Monday, Jan. 24, 2005 | 9:49 a.m.
A judge stripped away Las Vegas' law preventing erotic dancers from "fondling and caressing" patrons during lap dances because it was "too vague" on Friday.
District Judge Sally Loehrer's ruling was requested after city attorneys appealed Las Vegas Municipal Court Judge Betsy Kolkowski ruling that the city's erotic dance code was vague and unconstitutional as she dismissed case against 13 dancers who work at the controversial Crazy Horse Too.
The central issue came down to what exactly constitutes "fondling or caressing" done to sexually arouse a patron.
Loehrer took issue with the fact city attorneys could not explain what touching was legal and what kind of touching was illegal under the law that forbids fondling or caressing to sexually arouse a person.
She asked whether a dancer's hand on the shoulder or hand of the patron could be considered illegal if the patron became aroused since the definition of a dancer as per city code is a person who dances to sexually arouse a patron. Essentially any touch that aroused would be illegal under the ordinance as in the books.
"Why else would anyone go in those establishments?" Loehrer asked the city attorneys. "They're not going for the lighting or the drinks. If people go in there I would assume they are going in to be erotically aroused."
Loehrer allowed, however, that she has "never seen any (lap dances)," adding that that if she lives to be 120 years old she still won't have seen one.
The judge also wondered if a dancer using a boa, scarf or feather to touch a patron could be considered "fondling or caressing" with the intent to sexually arouse a patron. Deputy City Attorney Edward Poleski couldn't say it would or wouldn't be.
For over an hour James Colin, who was representing 12 of the dancers, John Rogers, who was representing one of the dancers, Poleski, Assistant City Attorney Bernard Little and Loehrer tryed to define what constituted fondling and caressing.
Poleski said the city crafted the ordinance in line with a 1986 ruling by the 9th U.S. Circuit Court of Appeals.
At the heart of that case was a Washington law prohibiting affectionate touching between dancers and patrons. At the adult club in question all dancing was required to take place at least 10 feet from the patrons and on a stage raised at least two feet from the floor. Tipping was not permitted.
The city attorney said the appeals court issued its decision saying "fondling and caressing" in order to sexually arouse a patron was illegal but didn't go any further toward defining what those acts were or weren't. Las Vegas followed that model.
He said the 9th Circuit determined that preventing "fondling and caressing" for the purpose of sexual arousal was not a violation of the artistic expression as guaranteed by the First Amendment of the U.S. Constitution.
Colin, however, said the fact that a dancing distance requirement of 10 feet was involved made it an essentially moot point in the case before Loehrer because there is no such distance requirement in Las Vegas.
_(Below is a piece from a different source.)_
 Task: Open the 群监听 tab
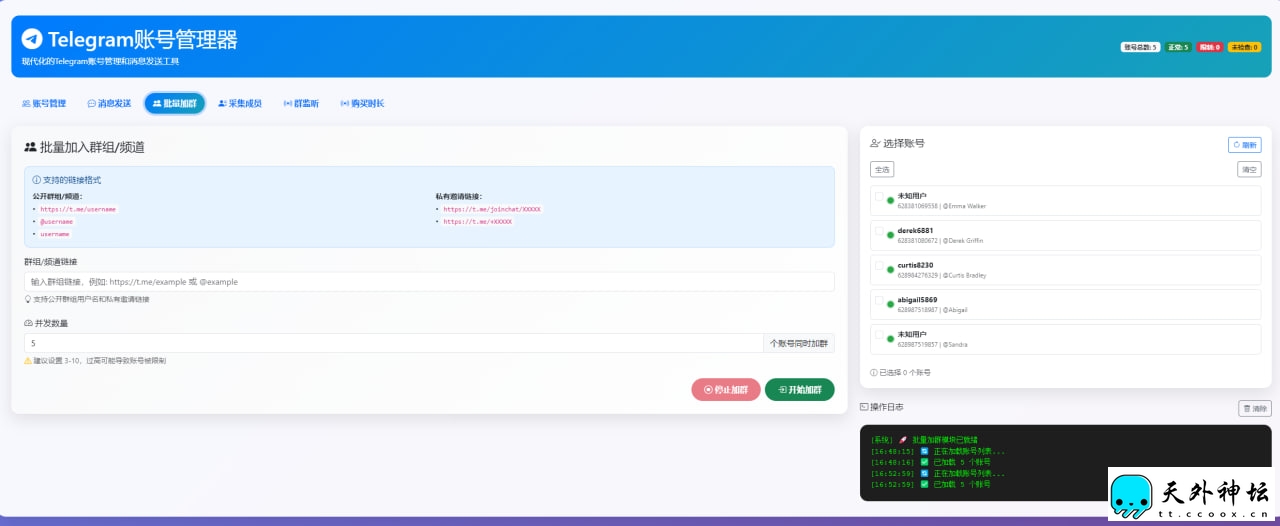click(301, 103)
Colin successfully argued that the inability of the city attorneys to define what kind of touching between dancer and patron was fondling or caressing was all the proof needed to show how "broad, vague and unconstitutional" the ordinance was.
In the end Loehrer determined if herself and four attorneys couldn't figure it out none should "expect some bimbo woman out there strutting their stuff " to understand it either.
Loehrer, who would later clarify she wasn't "trying to infer" all erotic dancers were "bimbos" saying some are very bright and do it so "they can go to college." She later added, however, that if erotic dancers took an IQ test, most of them "wouldn't be up in the Mensa range."
The judge reasoned it would seem to be "a simple thing for the city to define what fondling and caressing is and isn't."
Poleski said the ruling could affect a dozen or so similar cases currently in the city's legal system. He said he would be considering filing an appeal of Loehrer's ruling to the Nevada Supreme Court.
Until then it would seem Loehrer's ruling would prevent any cases charged for illegal "fondling and caressing" under the erotic dancer code from being charged.
"My position would be to tell the police to stop (charging dancers with the ordinance)" Colin said.
Colin said ultimately the city would have to revisit and redraft the ordinance to clarify what is and isn't acceptable during a lap dance for it to stand up in a court of law.
In addition to the cases appealed to Loehrer on Friday, her ruling will also affect seven cases in Municipal Court Judge Cedric Kearn's courtroom. Kearns had sought guidance from the District Court, saying it was unclear to him whether a municipal court judge had jurisdiction over such an issue.